Capital Gains Tax (CGT) is a tax on the profit you make when you sell or dispose of an asset that has increased in value. This profit is known as a 'capital gain'. It's important to understand that CGT is not a tax on the total sale price, but only on the profit you make.
What Assets are Taxed?
CGT can apply to a variety of assets, including:
- Shares and other investments: This includes stocks, bonds, and investment funds.
- Business assets: Such as land, buildings, and equipment.
- Most personal possessions worth more than £6,000: Excluding your car.
- Property that is not your main residence: Such as buy-to-let properties or holiday homes.
What is the CGT Allowance?
Each tax year, you have a CGT allowance, also known as the Annual Exempt Amount. This is the amount of profit you can make before you have to pay CGT. For the 2023/24 tax year, the annual exempt amount is £6,000 for individuals and £3,000 for trusts. These allowances are subject to change by the government.
What are the CGT Rates?
The CGT rates depend on your income tax band and the type of asset you're disposing of. For the 2023/24 tax year, the rates are:
- Basic rate taxpayers: 10% on most assets and 18% on gains from residential property.
- Higher rate and additional rate taxpayers: 20% on most assets and 28% on gains from residential property.
How do I Calculate CGT?
Calculating CGT involves several steps:
- Determine the disposal value: This is the price you sold the asset for.
- Deduct the acquisition cost: This is the original price you paid for the asset, plus any allowable costs such as legal fees or improvement costs.
- Deduct any allowable expenses: Such as estate agent fees or advertising costs.
- Deduct your CGT allowance: This reduces the taxable gain.
- Apply the appropriate CGT rate: Based on your income tax band and the type of asset.
Are There Any Exemptions?
Yes, several exemptions can reduce or eliminate your CGT liability:
- Private Residence Relief: You usually don't pay CGT on the sale of your main residence.
- Assets held in ISAs: Gains made within ISAs are tax-free.
- Gifts to your spouse or civil partner: These are generally exempt from CGT.
- Certain business assets: Business Asset Disposal Relief (formerly Entrepreneurs' Relief) can reduce the CGT rate on qualifying business disposals.
How Do I Report and Pay CGT?
You need to report your capital gains to HMRC (Her Majesty's Revenue and Customs).
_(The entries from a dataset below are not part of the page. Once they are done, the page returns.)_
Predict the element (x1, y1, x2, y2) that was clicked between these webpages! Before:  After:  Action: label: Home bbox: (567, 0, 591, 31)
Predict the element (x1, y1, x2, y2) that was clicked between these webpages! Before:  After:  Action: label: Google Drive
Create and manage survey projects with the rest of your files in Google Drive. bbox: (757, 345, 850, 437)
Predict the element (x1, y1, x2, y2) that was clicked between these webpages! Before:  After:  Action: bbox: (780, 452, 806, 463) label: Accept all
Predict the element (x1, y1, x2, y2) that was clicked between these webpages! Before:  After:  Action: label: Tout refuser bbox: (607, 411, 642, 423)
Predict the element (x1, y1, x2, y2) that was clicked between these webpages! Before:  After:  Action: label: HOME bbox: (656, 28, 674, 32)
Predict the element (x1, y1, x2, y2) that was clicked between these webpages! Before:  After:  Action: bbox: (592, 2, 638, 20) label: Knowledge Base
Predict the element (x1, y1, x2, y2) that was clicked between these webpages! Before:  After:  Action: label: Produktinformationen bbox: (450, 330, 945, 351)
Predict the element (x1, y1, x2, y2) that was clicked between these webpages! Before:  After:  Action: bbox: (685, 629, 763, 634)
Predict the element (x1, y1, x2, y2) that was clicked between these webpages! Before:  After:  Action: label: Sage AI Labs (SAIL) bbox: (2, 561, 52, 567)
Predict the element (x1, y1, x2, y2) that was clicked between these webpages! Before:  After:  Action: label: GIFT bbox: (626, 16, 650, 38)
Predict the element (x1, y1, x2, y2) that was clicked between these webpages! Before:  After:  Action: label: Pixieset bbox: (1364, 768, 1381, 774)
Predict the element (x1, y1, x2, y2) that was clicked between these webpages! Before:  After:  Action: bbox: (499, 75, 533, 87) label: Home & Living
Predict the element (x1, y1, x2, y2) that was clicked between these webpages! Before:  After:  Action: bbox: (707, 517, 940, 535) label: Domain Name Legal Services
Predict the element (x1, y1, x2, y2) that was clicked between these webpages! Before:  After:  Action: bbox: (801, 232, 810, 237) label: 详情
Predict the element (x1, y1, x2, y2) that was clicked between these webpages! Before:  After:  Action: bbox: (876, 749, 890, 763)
You can do this through:
- Self Assessment tax return: If you're already completing a Self Assessment tax return, you can include your capital gains information there.
- Real Time Transaction Reporting Service for Capital Gains on UK Property: If you sell a UK property that's not your main residence, you must report the gain and pay any CGT due within 60 days of the sale.
Seeking Professional Advice
CGT can be complex, and this article provides a general overview. It's always advisable to consult with a qualified accountant or financial advisor for personalized advice based on your specific circumstances. They can help you understand the rules, calculate your liability, and explore any available reliefs or exemptions.